In NSW, individual practitioners are personally responsible for breaches of the Health Practitioner Regulation (New South Wales) Regulation, while for medical corporations, a medical practitioner must be appointed personally responsible for the corporation's record keeping. In Victoria, the Health Records Act requires health service providers to publish a notice of closure and an explanation of their records management in a locally circulating newspaper.
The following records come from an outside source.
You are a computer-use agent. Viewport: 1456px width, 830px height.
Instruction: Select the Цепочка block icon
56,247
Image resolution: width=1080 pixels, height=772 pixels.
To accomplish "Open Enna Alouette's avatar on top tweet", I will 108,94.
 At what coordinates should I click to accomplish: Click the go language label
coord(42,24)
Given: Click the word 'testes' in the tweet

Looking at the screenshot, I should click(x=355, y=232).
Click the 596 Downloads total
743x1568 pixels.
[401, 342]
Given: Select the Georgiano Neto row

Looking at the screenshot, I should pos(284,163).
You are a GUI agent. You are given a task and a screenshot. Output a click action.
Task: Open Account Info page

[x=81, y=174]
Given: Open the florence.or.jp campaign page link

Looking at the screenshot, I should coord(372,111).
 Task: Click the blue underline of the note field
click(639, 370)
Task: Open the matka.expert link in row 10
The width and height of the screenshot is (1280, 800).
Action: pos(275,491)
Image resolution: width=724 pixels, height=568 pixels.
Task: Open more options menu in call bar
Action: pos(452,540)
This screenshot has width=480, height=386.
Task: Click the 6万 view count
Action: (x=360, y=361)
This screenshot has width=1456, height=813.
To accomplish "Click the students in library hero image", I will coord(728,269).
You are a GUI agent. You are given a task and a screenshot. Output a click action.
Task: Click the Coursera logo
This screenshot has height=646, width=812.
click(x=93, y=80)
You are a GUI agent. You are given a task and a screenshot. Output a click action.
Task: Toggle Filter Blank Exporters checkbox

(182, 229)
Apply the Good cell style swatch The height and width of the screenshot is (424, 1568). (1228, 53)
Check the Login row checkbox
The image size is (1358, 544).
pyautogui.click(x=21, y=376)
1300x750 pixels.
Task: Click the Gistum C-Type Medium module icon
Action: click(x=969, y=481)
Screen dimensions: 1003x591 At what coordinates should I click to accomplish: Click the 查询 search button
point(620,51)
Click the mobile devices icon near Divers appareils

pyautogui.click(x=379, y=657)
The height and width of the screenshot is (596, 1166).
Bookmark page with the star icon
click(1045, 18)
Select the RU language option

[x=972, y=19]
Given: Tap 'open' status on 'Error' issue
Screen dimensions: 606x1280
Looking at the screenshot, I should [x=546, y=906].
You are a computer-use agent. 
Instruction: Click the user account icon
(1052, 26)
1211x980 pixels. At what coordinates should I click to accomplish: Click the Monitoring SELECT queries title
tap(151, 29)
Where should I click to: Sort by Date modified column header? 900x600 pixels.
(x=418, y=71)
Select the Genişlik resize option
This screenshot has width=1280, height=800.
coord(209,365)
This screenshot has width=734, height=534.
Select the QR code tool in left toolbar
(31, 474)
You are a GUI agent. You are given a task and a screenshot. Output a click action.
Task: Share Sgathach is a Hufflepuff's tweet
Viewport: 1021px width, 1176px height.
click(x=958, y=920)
No advance warning of closure is required, but practices must comply with guidelines issues by the Health Services Commissioner.11
Where a practice closes without an identified practice to which records will be transferred, the requirements for record retention that apply in each jurisdiction remain, as do requirements of the Code while a medical practitioner remains registered and thus subject to the Code.
In short, despite the overlapping and complex nature of requirements for medical record storage, management and disposal at times of practice closure or major business disruption, the implications for patient continuity of care and practitioner responsibility are significant. Primary Health Networks might be well placed to facilitate record transfer or custody in similar cases of practice closure without transfer arrangements in place.